> _Exercise prompt_
Copy the following items verbatim, starting at the line containing "Open the X variable dropdown" and ending after the line containing "coord(1295,12)".

> _Data listing_

-- START --

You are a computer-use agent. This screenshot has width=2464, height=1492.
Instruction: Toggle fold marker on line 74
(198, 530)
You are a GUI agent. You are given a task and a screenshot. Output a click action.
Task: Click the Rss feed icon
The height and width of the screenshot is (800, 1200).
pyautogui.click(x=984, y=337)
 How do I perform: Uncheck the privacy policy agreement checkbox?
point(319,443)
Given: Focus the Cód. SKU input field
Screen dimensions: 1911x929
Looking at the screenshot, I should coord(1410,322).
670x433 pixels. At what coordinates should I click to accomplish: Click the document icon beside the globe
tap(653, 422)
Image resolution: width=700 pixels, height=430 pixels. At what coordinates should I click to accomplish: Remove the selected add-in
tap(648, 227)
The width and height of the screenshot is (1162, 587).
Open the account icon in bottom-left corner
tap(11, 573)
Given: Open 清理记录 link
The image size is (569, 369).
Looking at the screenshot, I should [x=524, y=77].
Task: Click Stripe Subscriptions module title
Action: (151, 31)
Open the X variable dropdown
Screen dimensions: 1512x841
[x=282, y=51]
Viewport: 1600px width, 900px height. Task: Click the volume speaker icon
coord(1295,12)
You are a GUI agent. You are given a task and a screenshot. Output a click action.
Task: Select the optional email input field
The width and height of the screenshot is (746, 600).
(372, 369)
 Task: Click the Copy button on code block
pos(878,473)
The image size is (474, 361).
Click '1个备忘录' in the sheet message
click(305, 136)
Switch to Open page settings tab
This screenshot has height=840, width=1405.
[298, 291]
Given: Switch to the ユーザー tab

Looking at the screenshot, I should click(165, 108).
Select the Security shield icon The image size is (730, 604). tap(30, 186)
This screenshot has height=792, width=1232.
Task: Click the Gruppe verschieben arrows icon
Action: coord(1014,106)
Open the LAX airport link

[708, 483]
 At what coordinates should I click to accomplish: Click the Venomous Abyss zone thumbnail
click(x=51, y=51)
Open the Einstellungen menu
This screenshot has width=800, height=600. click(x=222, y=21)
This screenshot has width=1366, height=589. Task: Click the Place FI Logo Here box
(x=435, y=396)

-- END --

> _Written solution_
Open the X variable dropdown
Screen dimensions: 1512x841
[x=282, y=51]
Viewport: 1600px width, 900px height. Task: Click the volume speaker icon
coord(1295,12)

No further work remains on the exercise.